We should remember that the widely-circulated estimates of Neandertal->Eurasian introgression are based on genomewide averages. It is true that Reich et al. (2010) identified 13 regions of potential Neandertal introgression, which together make up a very small portion of the human genome. So, the jury is out on whether African population structure or Neandertal introgression is responsible for most of the genomewide pattern.

What you can be sure of is that many scientists are busy lining up full genomes from different human populations as we speak, and finding plenty of regions where haplotypes of extremely old divergence times co-exist in our species. We will probably learn more about such efforts during 2012.

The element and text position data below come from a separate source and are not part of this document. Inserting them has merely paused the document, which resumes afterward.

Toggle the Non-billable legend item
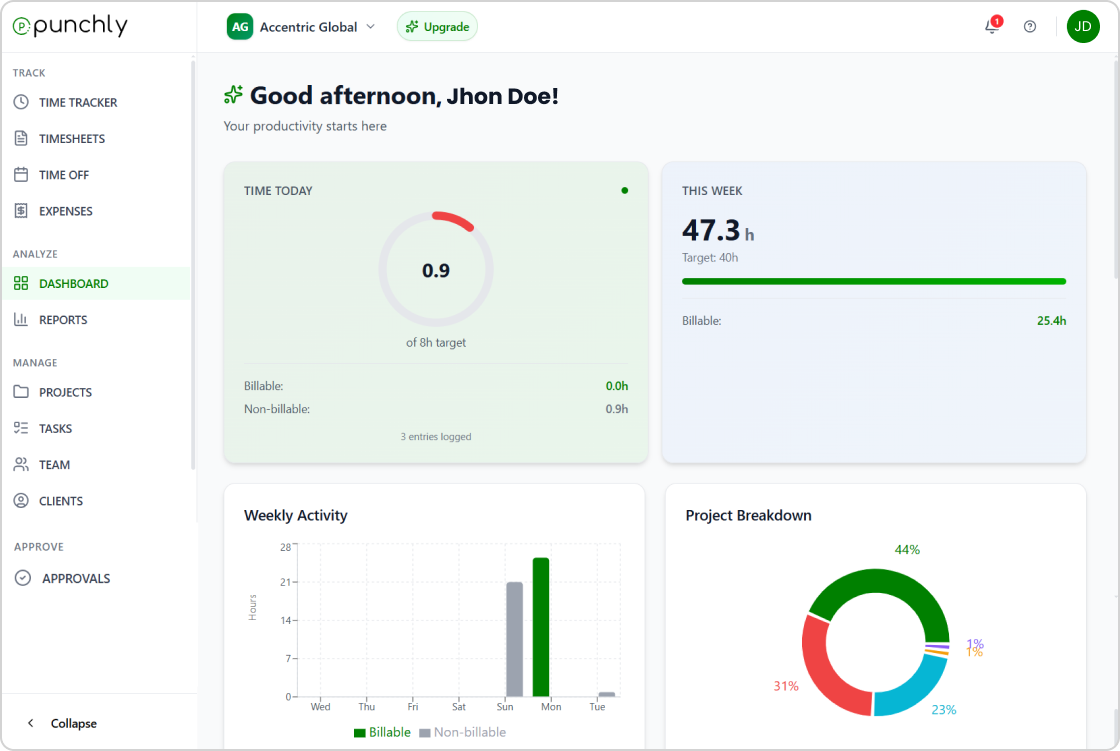Image resolution: width=1120 pixels, height=751 pixels. [462, 732]
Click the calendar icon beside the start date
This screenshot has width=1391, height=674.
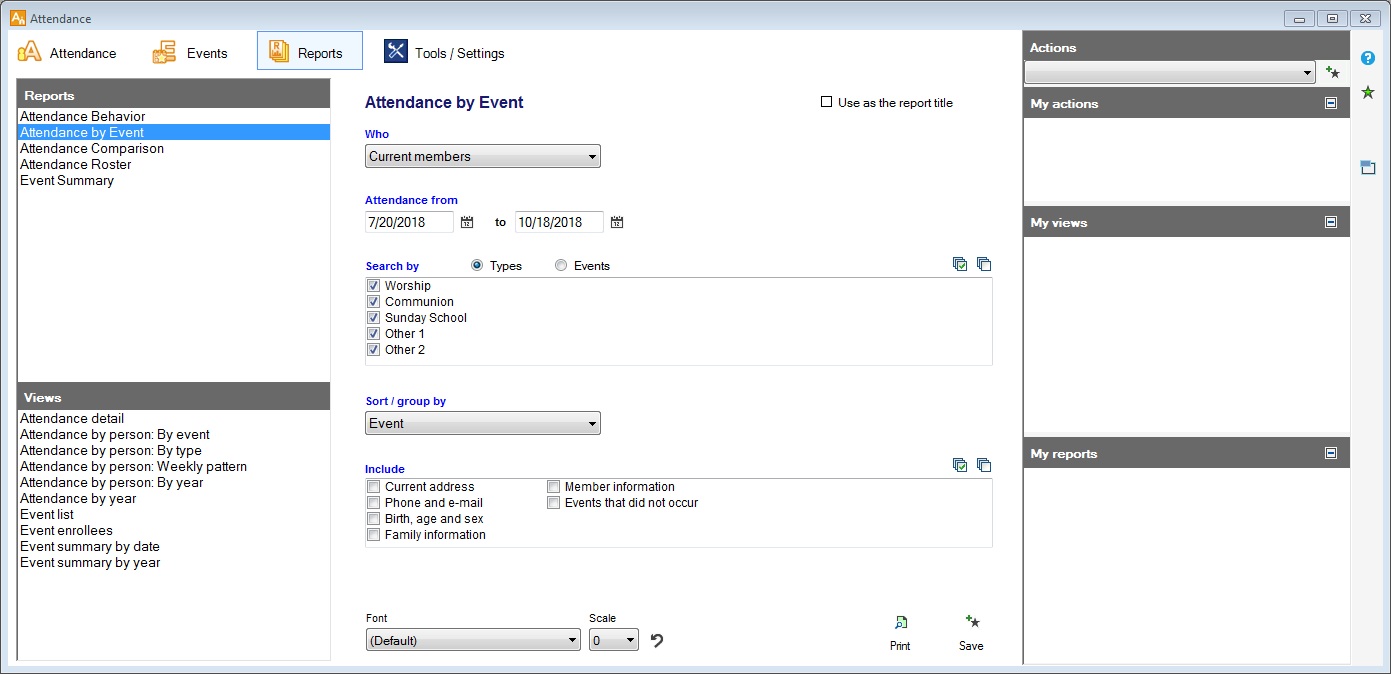pyautogui.click(x=467, y=222)
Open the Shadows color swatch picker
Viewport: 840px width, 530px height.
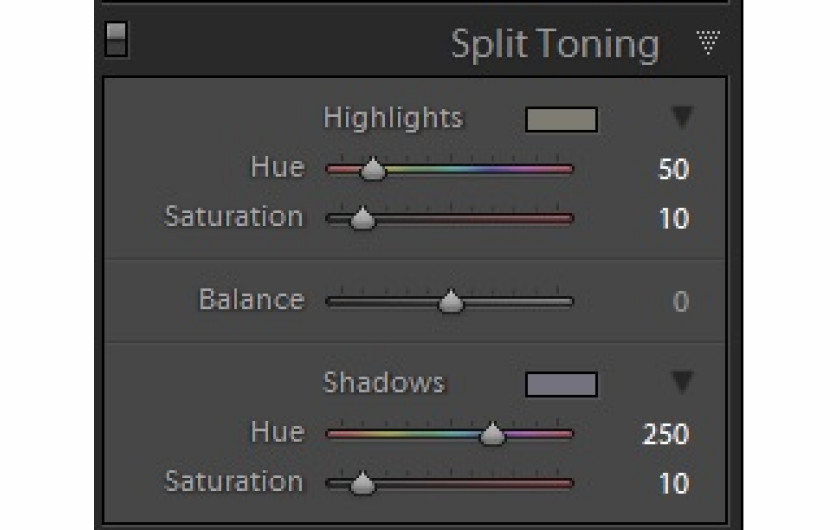(x=561, y=385)
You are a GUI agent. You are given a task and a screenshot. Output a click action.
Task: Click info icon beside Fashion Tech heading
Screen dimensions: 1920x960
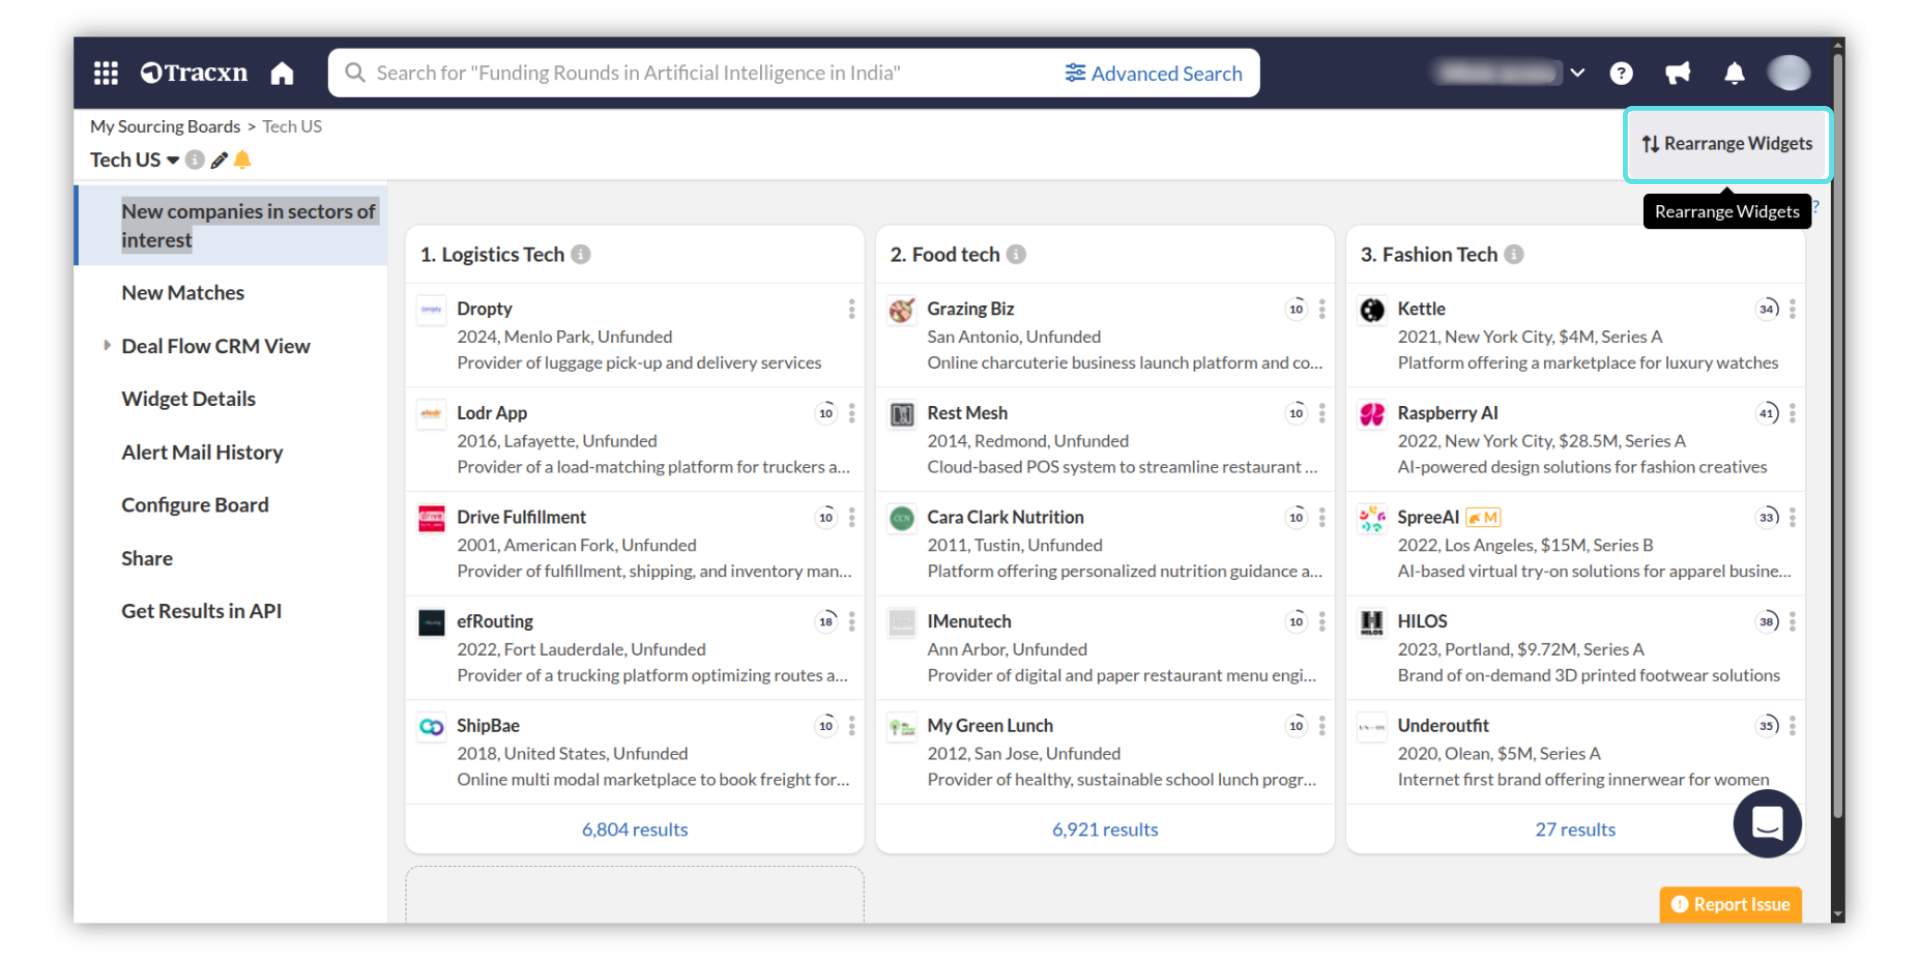[x=1514, y=255]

Mol Biol Evol (2012)doi: 10.1093/molbev/msr301

Global genetic variation at OAS1 provides evidence of archaic admixture in Melanesian populations

Fernando L. Mendez, Joseph C. Watkins and Michael F. Hammer

Recent analysis of DNA extracted from two Eurasian forms of archaic human show that more genetic variants are shared with humans currently living in Eurasia than with anatomically modern humans in sub-Saharan Africa. While these genome-wide average measures of genetic similarity are consistent with the hypothesis of archaic admixture in Eurasia, analyses of individual loci exhibiting the signal of archaic introgression are needed to test alternative hypotheses and investigate the admixture process. Here, we provide a detailed sequence analysis of the innate immune gene, OAS1, a locus with a divergent Melanesian haplotype that is very similar to the Denisova sequence from the Altai region of Siberia. We re-sequenced a 7 kb region encompassing the OAS1 gene in 88 individuals from 6 Old World populations (San, Biaka, Mandenka, French Basque, Han Chinese, and Papua New Guineans) and discovered previously unknown and ancient genetic variation. The 5' region of this gene has unusual patterns of diversity, including 1) higher levels of nucleotide diversity in Papuans than in sub-Saharan Africans, 2) very deep ancestry with an estimated time to the most recent common ancestor of >3 million years, and 3) a basal branching pattern with Papuan individuals on either side of the rooted network. A global geographic survey of >1500 individuals showed that the divergent Papuan haplotype is nearly restricted to populations from eastern Indonesia and Melanesia. Polymorphic sites within this haplotype are shared with the draft Denisova genome over a span of ∼90 kb and are associated with an extended block of linkage disequilibrium, supporting the hypothesis that this haplotype introgressed from an archaic source that likely lived in Eurasia.